Schools' tracking devices cause controversy

SAN ANTONIO (AP) — A San Antonio school district’s website was hacked over the weekend to protest its policy requiring students to wear microchip-embedded cards tracking their every move on campus.

A teenager purportedly working with the hacker group Anonymous said in an online statement that he took the site down because the Northside school district “is stripping away the privacy of students in your school.”

The teen, who identified himself in an email as being 16 years old, said he hacked into the website Saturday, and it was not working Sunday. District spokesman Pascual Gonzalez said he has not yet been able to confirm that it was hacked.

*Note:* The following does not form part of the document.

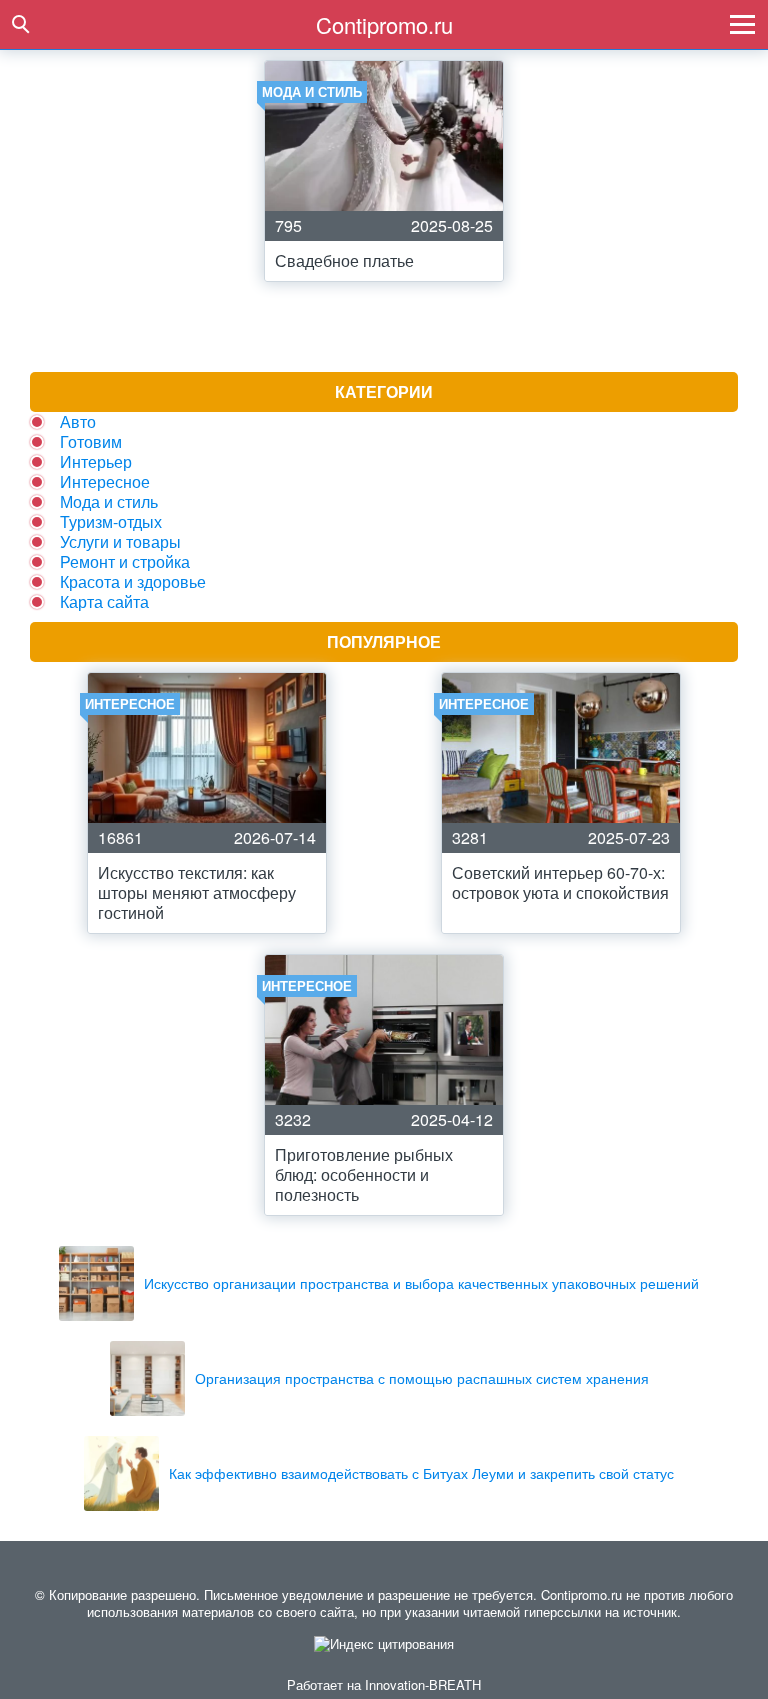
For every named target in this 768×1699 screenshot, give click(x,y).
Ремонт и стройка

Starting this fall, all students at John Jay High School and Anson Jones Middle School are required to carry identification cards embedded with a microchip. They are tracked by the dozens of electronic readers installed in the schools’ ceiling panels.

Northside has been testing a “radio frequency identification” tracking system for the two schools to increase attendance in order to secure more state funding, officials have said. The program, which kicked off at the beginning of this school year, eventually could be used at all of Northside’s 112 campuses, officials have said. The district is the fourth largest in Texas with more than 97,000 students.

The hacked website isn’t the first controversy over the program.

One John Jay student refused to wear the device, citing religious reasons, and then filed a lawsuit after Principal Robert Harris threatened to remove her from the school and stopped her from petitioning against the ID badge. Last week a judge said the principal’s actions violated the student’s speech and religious rights.